• WRITTEN TASK: Copy out all of the material below word for word, without changing anything.

• DATA:
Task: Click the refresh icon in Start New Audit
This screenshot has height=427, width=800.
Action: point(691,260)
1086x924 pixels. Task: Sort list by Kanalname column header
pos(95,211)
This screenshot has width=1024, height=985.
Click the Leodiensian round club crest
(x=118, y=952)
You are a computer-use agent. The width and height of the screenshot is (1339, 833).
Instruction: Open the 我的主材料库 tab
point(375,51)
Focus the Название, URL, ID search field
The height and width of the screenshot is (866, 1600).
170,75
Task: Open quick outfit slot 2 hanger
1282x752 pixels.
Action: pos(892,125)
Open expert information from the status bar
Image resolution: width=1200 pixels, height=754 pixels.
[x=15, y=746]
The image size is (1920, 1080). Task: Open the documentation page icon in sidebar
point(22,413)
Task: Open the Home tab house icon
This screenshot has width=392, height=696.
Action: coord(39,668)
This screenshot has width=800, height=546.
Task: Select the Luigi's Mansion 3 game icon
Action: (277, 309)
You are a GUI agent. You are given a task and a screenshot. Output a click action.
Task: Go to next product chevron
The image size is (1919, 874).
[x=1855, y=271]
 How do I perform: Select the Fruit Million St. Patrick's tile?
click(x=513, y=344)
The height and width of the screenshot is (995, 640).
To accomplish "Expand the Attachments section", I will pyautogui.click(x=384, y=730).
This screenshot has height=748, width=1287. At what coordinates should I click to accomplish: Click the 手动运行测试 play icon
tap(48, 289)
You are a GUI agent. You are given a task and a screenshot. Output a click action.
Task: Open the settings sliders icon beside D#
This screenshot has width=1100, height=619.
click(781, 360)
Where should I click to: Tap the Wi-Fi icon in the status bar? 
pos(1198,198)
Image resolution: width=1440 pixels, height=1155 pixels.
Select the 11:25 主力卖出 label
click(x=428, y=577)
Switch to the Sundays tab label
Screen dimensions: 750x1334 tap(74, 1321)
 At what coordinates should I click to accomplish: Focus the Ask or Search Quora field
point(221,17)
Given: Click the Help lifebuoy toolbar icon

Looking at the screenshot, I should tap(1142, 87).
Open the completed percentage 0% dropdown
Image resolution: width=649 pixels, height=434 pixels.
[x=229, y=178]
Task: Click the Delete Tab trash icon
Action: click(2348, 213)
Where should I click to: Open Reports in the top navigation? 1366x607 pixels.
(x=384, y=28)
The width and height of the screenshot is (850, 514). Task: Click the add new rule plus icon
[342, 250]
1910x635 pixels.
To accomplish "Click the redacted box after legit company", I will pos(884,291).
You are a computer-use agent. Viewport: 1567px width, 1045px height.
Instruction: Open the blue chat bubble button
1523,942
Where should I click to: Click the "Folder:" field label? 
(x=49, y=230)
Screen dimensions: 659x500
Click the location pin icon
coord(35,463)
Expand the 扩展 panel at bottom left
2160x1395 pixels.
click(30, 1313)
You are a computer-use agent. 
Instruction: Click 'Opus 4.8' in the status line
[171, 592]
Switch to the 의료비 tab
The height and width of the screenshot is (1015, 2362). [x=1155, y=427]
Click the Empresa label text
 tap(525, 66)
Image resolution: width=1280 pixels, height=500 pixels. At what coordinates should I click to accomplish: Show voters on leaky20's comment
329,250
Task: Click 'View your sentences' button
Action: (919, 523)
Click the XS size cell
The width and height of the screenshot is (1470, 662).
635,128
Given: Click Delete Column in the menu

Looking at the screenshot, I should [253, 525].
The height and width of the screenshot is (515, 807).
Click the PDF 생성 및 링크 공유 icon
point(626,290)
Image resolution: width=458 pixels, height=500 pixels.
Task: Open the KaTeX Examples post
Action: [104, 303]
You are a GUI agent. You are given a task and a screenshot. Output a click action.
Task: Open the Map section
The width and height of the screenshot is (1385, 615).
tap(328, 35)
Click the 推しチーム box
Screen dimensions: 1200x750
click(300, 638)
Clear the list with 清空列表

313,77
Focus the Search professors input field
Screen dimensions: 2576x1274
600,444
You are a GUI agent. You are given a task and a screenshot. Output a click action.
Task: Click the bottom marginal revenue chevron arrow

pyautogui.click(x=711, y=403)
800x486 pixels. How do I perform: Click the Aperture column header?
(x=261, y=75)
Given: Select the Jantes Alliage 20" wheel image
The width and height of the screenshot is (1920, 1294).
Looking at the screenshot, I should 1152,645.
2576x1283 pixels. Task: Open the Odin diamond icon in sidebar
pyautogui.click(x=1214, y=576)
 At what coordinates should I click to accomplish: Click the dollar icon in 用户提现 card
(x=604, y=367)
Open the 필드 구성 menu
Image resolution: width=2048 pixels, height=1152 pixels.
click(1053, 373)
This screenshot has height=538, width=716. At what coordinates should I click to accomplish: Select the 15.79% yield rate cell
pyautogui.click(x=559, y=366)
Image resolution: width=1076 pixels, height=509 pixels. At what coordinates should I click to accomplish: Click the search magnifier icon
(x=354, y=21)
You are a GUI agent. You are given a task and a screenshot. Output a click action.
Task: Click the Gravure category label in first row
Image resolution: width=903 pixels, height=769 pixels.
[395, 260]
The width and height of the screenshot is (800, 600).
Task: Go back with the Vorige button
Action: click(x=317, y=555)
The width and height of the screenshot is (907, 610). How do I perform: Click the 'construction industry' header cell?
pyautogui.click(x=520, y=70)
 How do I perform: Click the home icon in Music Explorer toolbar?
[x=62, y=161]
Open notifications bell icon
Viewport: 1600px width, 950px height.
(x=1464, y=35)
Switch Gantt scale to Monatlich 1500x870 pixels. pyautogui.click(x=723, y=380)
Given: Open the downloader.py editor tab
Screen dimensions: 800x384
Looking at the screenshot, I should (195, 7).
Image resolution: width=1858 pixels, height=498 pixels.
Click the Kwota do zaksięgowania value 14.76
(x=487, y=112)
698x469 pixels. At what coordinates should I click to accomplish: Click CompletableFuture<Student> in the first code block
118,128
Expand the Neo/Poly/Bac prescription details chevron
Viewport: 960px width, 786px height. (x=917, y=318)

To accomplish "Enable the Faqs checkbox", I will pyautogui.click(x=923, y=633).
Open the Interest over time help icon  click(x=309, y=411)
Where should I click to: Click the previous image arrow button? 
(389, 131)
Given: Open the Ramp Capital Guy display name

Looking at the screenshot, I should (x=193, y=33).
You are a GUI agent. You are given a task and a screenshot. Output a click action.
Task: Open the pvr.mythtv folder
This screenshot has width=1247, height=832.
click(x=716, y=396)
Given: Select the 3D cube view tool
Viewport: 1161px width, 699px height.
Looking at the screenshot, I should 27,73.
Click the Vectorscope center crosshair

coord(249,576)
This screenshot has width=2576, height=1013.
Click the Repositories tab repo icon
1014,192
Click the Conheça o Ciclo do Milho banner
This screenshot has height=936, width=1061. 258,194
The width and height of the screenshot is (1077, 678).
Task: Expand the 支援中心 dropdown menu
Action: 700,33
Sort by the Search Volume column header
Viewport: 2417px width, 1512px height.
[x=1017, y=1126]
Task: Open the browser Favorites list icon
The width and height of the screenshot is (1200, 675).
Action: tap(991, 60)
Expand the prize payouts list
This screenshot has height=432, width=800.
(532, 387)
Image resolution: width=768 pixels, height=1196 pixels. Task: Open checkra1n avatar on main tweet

• WRITTEN RESPONSE:
Task: Click the refresh icon in Start New Audit
This screenshot has height=427, width=800.
Action: point(691,260)
1086x924 pixels. Task: Sort list by Kanalname column header
pos(95,211)
This screenshot has width=1024, height=985.
Click the Leodiensian round club crest
(x=118, y=952)
You are a computer-use agent. The width and height of the screenshot is (1339, 833).
Instruction: Open the 我的主材料库 tab
point(375,51)
Focus the Название, URL, ID search field
The height and width of the screenshot is (866, 1600).
170,75
Task: Open quick outfit slot 2 hanger
1282x752 pixels.
Action: pos(892,125)
Open expert information from the status bar
Image resolution: width=1200 pixels, height=754 pixels.
[x=15, y=746]
The image size is (1920, 1080). Task: Open the documentation page icon in sidebar
point(22,413)
Task: Open the Home tab house icon
This screenshot has width=392, height=696.
Action: coord(39,668)
This screenshot has width=800, height=546.
Task: Select the Luigi's Mansion 3 game icon
Action: (277, 309)
You are a GUI agent. You are given a task and a screenshot. Output a click action.
Task: Go to next product chevron
The image size is (1919, 874).
[x=1855, y=271]
 How do I perform: Select the Fruit Million St. Patrick's tile?
click(x=513, y=344)
The height and width of the screenshot is (995, 640).
To accomplish "Expand the Attachments section", I will pyautogui.click(x=384, y=730).
This screenshot has height=748, width=1287. At what coordinates should I click to accomplish: Click the 手动运行测试 play icon
tap(48, 289)
You are a GUI agent. You are given a task and a screenshot. Output a click action.
Task: Open the settings sliders icon beside D#
This screenshot has width=1100, height=619.
click(781, 360)
Where should I click to: Tap the Wi-Fi icon in the status bar? 
pos(1198,198)
Image resolution: width=1440 pixels, height=1155 pixels.
Select the 11:25 主力卖出 label
click(x=428, y=577)
Switch to the Sundays tab label
Screen dimensions: 750x1334 tap(74, 1321)
 At what coordinates should I click to accomplish: Focus the Ask or Search Quora field
point(221,17)
Given: Click the Help lifebuoy toolbar icon

Looking at the screenshot, I should tap(1142, 87).
Open the completed percentage 0% dropdown
Image resolution: width=649 pixels, height=434 pixels.
[x=229, y=178]
Task: Click the Delete Tab trash icon
Action: click(2348, 213)
Where should I click to: Open Reports in the top navigation? 1366x607 pixels.
(x=384, y=28)
The width and height of the screenshot is (850, 514). Task: Click the add new rule plus icon
[342, 250]
1910x635 pixels.
To accomplish "Click the redacted box after legit company", I will pos(884,291).
You are a computer-use agent. Viewport: 1567px width, 1045px height.
Instruction: Open the blue chat bubble button
1523,942
Where should I click to: Click the "Folder:" field label? 
(x=49, y=230)
Screen dimensions: 659x500
Click the location pin icon
coord(35,463)
Expand the 扩展 panel at bottom left
2160x1395 pixels.
click(30, 1313)
You are a computer-use agent. 
Instruction: Click 'Opus 4.8' in the status line
[171, 592]
Switch to the 의료비 tab
The height and width of the screenshot is (1015, 2362). [x=1155, y=427]
Click the Empresa label text
 tap(525, 66)
Image resolution: width=1280 pixels, height=500 pixels. At what coordinates should I click to accomplish: Show voters on leaky20's comment
329,250
Task: Click 'View your sentences' button
Action: (919, 523)
Click the XS size cell
The width and height of the screenshot is (1470, 662).
635,128
Given: Click Delete Column in the menu

Looking at the screenshot, I should [253, 525].
The height and width of the screenshot is (515, 807).
Click the PDF 생성 및 링크 공유 icon
point(626,290)
Image resolution: width=458 pixels, height=500 pixels.
Task: Open the KaTeX Examples post
Action: [104, 303]
You are a GUI agent. You are given a task and a screenshot. Output a click action.
Task: Open the Map section
The width and height of the screenshot is (1385, 615).
tap(328, 35)
Click the 推しチーム box
Screen dimensions: 1200x750
click(300, 638)
Clear the list with 清空列表

313,77
Focus the Search professors input field
Screen dimensions: 2576x1274
600,444
You are a GUI agent. You are given a task and a screenshot. Output a click action.
Task: Click the bottom marginal revenue chevron arrow

pyautogui.click(x=711, y=403)
800x486 pixels. How do I perform: Click the Aperture column header?
(x=261, y=75)
Given: Select the Jantes Alliage 20" wheel image
The width and height of the screenshot is (1920, 1294).
Looking at the screenshot, I should 1152,645.
2576x1283 pixels. Task: Open the Odin diamond icon in sidebar
pyautogui.click(x=1214, y=576)
 At what coordinates should I click to accomplish: Click the dollar icon in 用户提现 card
(x=604, y=367)
Open the 필드 구성 menu
Image resolution: width=2048 pixels, height=1152 pixels.
click(1053, 373)
This screenshot has height=538, width=716. At what coordinates should I click to accomplish: Select the 15.79% yield rate cell
pyautogui.click(x=559, y=366)
Image resolution: width=1076 pixels, height=509 pixels. At what coordinates should I click to accomplish: Click the search magnifier icon
(x=354, y=21)
You are a GUI agent. You are given a task and a screenshot. Output a click action.
Task: Click the Gravure category label in first row
Image resolution: width=903 pixels, height=769 pixels.
[395, 260]
The width and height of the screenshot is (800, 600).
Task: Go back with the Vorige button
Action: click(x=317, y=555)
The width and height of the screenshot is (907, 610). How do I perform: Click the 'construction industry' header cell?
pyautogui.click(x=520, y=70)
 How do I perform: Click the home icon in Music Explorer toolbar?
[x=62, y=161]
Open notifications bell icon
Viewport: 1600px width, 950px height.
(x=1464, y=35)
Switch Gantt scale to Monatlich 1500x870 pixels. pyautogui.click(x=723, y=380)
Given: Open the downloader.py editor tab
Screen dimensions: 800x384
Looking at the screenshot, I should (195, 7).
Image resolution: width=1858 pixels, height=498 pixels.
Click the Kwota do zaksięgowania value 14.76
(x=487, y=112)
698x469 pixels. At what coordinates should I click to accomplish: Click CompletableFuture<Student> in the first code block
118,128
Expand the Neo/Poly/Bac prescription details chevron
Viewport: 960px width, 786px height. (x=917, y=318)

To accomplish "Enable the Faqs checkbox", I will pyautogui.click(x=923, y=633).
Open the Interest over time help icon  click(x=309, y=411)
Where should I click to: Click the previous image arrow button? 
(389, 131)
Given: Open the Ramp Capital Guy display name

Looking at the screenshot, I should (x=193, y=33).
You are a GUI agent. You are given a task and a screenshot. Output a click action.
Task: Open the pvr.mythtv folder
This screenshot has width=1247, height=832.
click(x=716, y=396)
Given: Select the 3D cube view tool
Viewport: 1161px width, 699px height.
Looking at the screenshot, I should 27,73.
Click the Vectorscope center crosshair

coord(249,576)
This screenshot has width=2576, height=1013.
Click the Repositories tab repo icon
1014,192
Click the Conheça o Ciclo do Milho banner
This screenshot has height=936, width=1061. 258,194
The width and height of the screenshot is (1077, 678).
Task: Expand the 支援中心 dropdown menu
Action: 700,33
Sort by the Search Volume column header
Viewport: 2417px width, 1512px height.
[x=1017, y=1126]
Task: Open the browser Favorites list icon
The width and height of the screenshot is (1200, 675).
Action: tap(991, 60)
Expand the prize payouts list
This screenshot has height=432, width=800.
(532, 387)
Image resolution: width=768 pixels, height=1196 pixels. Task: Open checkra1n avatar on main tweet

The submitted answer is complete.